The Habits of Individuals
The brain converts a sequence of actions into an automatic routine through a process called “chunking.” It does this, in part, to save energy.
Left to its own devices, the brain will try to make almost any routine into a habit, because habits allow our minds to ramp down more often.
But ramping down thought can carry risks. What if the brain’s autopilot misses a key indicator (e.g. the presence of a predator)? To balance this the brain front-loads a large amount of effort to look for a cue as to what pattern (if any) to rely on. Much of this happens without our conscious thought.
So unless you deliberately fight a habit—unless you find new routines—the pattern will unfold automatically.
We can end up developing habits without an awareness of the conditions or cues that led us to them. And yet minor adjustments to an environment or cue can break even long-standing habits. The challenge is more one of awareness than one of effort.
Claude Hopkins, an early advertising pioneer, landed on two rules that guide human psychology:
- Find a simple and obvious cue.
- Clearly define the rewards.
That alone can drive adoption. And once a routine is adopted we start to build a craving for the reward. To really change our habits, then, requires us to gain awareness of our cravings and the rewards we’re anticipating.
Champions don’t do extraordinary things. They do ordinary things, but they do them without thinking, too fast for the other team to react.Tony Dungy
To change a habit we have to keep the old cue and old reward but change the routine. Because once grounded our old habits are near impossible to eradicate; its far better to focus on shifting or replacing them.

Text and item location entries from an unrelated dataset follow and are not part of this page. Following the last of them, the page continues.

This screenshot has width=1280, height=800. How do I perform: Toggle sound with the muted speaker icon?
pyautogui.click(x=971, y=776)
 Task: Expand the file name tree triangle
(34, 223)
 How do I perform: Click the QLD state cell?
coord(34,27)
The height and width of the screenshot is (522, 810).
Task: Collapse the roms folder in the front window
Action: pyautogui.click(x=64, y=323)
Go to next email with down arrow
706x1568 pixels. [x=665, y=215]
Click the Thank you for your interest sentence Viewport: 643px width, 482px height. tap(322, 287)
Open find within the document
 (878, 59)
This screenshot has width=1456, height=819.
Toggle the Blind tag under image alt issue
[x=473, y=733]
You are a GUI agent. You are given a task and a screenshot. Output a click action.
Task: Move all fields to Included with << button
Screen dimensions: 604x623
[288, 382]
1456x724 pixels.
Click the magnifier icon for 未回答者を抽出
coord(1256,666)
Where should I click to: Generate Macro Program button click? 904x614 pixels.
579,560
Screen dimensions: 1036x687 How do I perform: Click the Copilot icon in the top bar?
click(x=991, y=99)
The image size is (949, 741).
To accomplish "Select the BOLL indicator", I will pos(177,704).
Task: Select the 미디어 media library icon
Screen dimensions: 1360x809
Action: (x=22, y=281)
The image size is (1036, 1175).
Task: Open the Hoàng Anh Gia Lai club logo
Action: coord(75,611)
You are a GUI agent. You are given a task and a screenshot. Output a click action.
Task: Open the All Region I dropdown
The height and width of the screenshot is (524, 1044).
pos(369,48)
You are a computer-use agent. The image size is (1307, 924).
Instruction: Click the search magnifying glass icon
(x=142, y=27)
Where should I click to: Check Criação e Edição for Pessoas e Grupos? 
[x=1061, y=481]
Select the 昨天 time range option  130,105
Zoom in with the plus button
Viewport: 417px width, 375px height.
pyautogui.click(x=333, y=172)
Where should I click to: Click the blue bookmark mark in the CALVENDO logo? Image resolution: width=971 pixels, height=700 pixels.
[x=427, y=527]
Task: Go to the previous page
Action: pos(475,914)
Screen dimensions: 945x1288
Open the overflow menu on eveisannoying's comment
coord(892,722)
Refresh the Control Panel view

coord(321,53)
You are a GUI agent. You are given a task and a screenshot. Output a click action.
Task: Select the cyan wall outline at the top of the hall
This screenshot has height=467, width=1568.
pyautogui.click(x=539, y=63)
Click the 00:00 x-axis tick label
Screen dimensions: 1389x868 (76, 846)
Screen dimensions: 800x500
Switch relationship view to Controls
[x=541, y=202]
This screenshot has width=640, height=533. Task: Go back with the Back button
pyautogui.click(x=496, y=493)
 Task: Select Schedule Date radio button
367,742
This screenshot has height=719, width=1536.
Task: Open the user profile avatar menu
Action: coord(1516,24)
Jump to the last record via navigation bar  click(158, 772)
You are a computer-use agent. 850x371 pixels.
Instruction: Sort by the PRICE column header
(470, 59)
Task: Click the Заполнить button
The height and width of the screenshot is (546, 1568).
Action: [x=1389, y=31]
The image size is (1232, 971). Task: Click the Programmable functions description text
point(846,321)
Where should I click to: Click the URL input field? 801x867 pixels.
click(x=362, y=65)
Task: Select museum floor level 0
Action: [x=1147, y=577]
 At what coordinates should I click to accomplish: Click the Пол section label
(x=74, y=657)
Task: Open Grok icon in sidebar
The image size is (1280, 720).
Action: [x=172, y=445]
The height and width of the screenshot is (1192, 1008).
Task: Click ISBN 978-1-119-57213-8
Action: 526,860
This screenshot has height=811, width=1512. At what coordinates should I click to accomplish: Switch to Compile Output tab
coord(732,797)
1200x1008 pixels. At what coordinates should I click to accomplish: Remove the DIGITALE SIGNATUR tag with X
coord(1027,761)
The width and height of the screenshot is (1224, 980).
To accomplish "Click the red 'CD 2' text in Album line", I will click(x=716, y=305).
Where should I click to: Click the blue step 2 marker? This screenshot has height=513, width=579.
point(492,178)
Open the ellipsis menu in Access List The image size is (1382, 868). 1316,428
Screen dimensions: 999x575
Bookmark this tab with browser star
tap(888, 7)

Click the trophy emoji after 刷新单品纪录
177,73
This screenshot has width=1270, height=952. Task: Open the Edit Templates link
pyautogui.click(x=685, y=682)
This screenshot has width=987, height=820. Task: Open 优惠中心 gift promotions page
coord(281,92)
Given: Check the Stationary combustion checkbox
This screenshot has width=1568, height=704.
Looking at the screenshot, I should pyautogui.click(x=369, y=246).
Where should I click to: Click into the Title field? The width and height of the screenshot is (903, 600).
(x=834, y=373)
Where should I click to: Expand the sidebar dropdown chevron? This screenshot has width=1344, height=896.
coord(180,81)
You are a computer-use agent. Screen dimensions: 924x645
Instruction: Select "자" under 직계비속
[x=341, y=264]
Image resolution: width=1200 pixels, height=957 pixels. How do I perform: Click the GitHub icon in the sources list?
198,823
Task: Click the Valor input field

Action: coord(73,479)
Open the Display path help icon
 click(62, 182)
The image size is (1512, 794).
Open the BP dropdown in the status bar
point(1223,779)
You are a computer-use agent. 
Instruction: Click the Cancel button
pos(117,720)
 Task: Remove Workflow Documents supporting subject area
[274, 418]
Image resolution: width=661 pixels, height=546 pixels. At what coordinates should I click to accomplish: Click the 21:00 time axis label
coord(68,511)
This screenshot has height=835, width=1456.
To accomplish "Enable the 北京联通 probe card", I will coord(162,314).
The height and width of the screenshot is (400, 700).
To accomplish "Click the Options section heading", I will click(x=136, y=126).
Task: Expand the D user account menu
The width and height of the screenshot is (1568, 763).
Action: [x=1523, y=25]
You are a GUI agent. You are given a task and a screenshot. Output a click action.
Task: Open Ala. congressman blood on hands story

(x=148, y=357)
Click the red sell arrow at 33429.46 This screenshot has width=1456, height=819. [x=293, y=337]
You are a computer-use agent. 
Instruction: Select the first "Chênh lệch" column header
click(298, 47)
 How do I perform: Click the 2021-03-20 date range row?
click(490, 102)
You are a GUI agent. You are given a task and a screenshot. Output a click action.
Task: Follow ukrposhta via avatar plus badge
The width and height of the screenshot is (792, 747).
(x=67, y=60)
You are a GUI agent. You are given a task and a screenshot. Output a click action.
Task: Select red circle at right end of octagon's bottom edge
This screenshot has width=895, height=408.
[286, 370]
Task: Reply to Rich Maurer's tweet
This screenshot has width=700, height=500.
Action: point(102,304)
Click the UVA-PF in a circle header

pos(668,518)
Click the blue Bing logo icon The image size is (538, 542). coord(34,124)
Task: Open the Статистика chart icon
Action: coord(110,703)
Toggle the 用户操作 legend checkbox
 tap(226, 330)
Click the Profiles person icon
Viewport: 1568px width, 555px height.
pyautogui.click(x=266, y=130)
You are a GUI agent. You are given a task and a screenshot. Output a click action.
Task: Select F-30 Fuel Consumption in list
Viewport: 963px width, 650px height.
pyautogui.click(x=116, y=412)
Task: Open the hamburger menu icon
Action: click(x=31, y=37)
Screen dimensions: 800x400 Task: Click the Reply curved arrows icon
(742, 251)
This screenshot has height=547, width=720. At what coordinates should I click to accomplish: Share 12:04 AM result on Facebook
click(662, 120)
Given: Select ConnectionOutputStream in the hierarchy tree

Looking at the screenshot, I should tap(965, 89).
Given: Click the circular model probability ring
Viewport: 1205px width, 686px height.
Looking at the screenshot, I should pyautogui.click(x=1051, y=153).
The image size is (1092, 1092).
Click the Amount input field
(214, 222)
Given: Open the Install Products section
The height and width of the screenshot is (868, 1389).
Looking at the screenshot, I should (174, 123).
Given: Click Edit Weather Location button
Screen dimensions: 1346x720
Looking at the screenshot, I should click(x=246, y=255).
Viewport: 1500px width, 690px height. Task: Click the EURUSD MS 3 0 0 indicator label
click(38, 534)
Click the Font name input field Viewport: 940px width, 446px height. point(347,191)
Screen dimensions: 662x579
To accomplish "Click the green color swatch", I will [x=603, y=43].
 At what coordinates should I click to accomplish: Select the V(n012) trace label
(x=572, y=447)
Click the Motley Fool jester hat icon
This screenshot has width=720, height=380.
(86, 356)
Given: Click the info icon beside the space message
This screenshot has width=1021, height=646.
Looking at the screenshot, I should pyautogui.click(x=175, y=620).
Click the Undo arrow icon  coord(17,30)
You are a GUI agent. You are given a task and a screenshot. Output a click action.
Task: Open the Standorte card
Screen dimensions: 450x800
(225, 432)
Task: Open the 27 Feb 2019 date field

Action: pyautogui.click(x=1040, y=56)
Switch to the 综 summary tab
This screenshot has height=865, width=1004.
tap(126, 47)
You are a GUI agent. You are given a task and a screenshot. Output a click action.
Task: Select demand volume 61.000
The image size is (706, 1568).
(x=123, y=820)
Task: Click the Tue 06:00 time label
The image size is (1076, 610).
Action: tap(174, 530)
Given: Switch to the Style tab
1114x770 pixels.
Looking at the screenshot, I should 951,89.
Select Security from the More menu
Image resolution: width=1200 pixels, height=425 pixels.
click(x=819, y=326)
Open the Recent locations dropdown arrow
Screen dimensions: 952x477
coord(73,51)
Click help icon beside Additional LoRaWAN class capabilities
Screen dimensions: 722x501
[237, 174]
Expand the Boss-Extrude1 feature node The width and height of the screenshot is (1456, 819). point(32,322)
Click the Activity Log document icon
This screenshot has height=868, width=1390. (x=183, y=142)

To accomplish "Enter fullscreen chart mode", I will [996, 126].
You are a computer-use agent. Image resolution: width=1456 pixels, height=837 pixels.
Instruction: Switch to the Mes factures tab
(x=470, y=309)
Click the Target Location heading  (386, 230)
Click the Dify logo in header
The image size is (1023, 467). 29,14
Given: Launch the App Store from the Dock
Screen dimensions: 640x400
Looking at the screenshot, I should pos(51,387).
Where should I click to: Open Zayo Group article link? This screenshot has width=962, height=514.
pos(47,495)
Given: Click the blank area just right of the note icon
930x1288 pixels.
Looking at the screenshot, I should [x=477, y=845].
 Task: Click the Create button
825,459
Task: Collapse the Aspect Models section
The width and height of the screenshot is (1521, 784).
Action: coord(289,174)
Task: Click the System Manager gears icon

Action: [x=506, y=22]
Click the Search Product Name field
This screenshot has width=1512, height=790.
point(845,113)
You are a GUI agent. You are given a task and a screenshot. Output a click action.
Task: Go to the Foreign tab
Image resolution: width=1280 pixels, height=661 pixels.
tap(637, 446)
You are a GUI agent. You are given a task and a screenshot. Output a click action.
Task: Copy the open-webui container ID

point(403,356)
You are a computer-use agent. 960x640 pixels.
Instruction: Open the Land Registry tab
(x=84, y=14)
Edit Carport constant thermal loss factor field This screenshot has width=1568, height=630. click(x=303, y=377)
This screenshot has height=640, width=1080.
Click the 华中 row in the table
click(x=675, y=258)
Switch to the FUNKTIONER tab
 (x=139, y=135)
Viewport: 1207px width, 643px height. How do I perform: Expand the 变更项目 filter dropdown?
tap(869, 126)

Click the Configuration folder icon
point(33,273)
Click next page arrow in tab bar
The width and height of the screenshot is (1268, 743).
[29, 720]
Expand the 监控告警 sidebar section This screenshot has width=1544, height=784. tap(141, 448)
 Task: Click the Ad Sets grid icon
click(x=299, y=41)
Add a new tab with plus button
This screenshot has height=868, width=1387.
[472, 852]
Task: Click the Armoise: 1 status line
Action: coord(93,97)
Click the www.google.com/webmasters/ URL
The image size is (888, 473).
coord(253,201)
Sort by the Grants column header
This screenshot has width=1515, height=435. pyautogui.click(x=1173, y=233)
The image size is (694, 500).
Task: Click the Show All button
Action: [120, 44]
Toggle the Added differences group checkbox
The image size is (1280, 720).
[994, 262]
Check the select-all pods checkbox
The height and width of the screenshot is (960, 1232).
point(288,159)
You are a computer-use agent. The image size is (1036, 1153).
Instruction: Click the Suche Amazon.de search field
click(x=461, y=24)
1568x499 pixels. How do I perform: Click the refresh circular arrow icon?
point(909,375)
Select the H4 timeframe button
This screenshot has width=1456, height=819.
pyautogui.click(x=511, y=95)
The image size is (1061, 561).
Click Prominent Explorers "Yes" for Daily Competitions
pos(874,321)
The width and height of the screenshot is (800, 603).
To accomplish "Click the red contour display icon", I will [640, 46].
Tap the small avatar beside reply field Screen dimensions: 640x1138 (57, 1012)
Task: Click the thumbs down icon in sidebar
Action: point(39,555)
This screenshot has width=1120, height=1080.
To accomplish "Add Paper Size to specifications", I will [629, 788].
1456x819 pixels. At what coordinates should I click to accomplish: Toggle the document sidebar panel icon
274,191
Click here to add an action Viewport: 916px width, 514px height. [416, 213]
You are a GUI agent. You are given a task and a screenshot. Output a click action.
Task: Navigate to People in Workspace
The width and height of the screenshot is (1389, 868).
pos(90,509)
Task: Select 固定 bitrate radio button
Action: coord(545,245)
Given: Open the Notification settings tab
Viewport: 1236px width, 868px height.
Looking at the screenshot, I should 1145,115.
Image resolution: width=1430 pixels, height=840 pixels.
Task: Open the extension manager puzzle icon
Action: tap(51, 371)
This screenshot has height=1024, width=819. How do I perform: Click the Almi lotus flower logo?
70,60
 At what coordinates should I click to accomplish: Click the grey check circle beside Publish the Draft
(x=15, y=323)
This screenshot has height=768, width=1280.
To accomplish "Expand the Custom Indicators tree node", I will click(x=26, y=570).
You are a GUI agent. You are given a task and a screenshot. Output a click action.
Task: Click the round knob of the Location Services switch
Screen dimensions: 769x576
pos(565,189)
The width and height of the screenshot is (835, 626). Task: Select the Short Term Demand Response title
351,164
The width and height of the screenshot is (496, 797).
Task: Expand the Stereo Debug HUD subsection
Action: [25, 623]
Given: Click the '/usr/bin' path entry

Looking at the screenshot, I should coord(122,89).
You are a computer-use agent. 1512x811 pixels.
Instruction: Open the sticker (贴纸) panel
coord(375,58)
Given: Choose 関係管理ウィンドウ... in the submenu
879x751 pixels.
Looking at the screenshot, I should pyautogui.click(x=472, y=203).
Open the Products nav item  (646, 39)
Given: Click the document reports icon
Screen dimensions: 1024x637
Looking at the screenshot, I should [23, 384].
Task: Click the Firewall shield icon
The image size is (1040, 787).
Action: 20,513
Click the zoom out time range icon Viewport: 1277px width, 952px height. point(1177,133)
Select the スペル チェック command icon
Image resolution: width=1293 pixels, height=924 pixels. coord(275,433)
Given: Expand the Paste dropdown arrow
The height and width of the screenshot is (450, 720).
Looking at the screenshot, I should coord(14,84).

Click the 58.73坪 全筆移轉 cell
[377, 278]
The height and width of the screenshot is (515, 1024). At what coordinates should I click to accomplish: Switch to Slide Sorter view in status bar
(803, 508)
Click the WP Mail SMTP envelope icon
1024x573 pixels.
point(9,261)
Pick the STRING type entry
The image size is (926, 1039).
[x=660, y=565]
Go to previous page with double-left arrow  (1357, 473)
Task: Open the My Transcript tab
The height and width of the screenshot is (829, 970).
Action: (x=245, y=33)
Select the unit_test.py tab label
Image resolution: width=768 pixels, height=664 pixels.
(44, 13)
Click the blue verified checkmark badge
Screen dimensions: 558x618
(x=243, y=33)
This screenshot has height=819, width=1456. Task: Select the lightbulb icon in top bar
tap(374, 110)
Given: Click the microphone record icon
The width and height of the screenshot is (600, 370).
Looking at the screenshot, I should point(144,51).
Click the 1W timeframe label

Once we’re aware of how our habits work and what cues drive us we’re a large part of the way toward changing them.
Replacement habits only become durable, though, when they’re accompanied by a strong belief and community. Otherwise they will often fall apart at times of peak stress. It’s communities that make change believable.
When people join groups where change seems possible, the potential for that change to occur becomes more real.
The Habits of Successful Organizations
Key to changing overall systems is the idea of a keystone habit; these matter most.
The habits that matter most are the ones that, when they start to shift, dislodge and remake other patterns.
These keystone habits offer small wins, but are difficult to detect. Small wins, though, take a small advantage and build it into a pattern that enables larger gains.
More common is the circumstance where small wins are scattered…like miniature experiments that test implicit theories about resistance and opportunity and uncover both resources and barriers that were invisible before the situation was stirred up.Karl Weick
Keystone habits encourage change by creating structures that help other habits flourish. They also help to create a culture where new values become ingrained.
Duhigg argues that willpower is the single most important keystone habit to unlocking individual change. Research during the 1980s viewed willpower as a learnable skill. That view has evolved over time:
Willpower isn’t just a skill. It’s a muscle, like the muscles in your arms or legs, and it gets tired as it works harder, so there’s less power left over for other things.Mark Muraven
Once willpower becomes stronger it can influence everything. One of the best ways to train it is to practice in advance for the rough patches. Write out plans for how to handle a difficult situation, create a strategy for managing pain after surgery, make things more straightforward for your future self.
There are no organizations without institutional habits. There are only places where they are deliberately designed, and places where they are created without forethought, so they often grow from rivalries or fear.
These organizational habits lead to decisions often being made on past routine, not on deliberation. They’re necessary for a large group to function, though. They can also be deeply rooted and resistant to change.
A crisis can often present an opportune time to change routines. Past organizational habits become malleable and previous objections drop in the face of crisis. There’s even sometimes value in prolonging the feeling of a crisis in order to more deeply reset things.
The Habits of Societies
Duhigg cites three conditions as prerequisite for a social movement:
- The social habits of friendship (movement formation).
- The habits of a community (movement growth).
- The endowing by leaders of new habits that create a fresh sense of identity (movement endurance).
To modify a habit, you must decide to change it.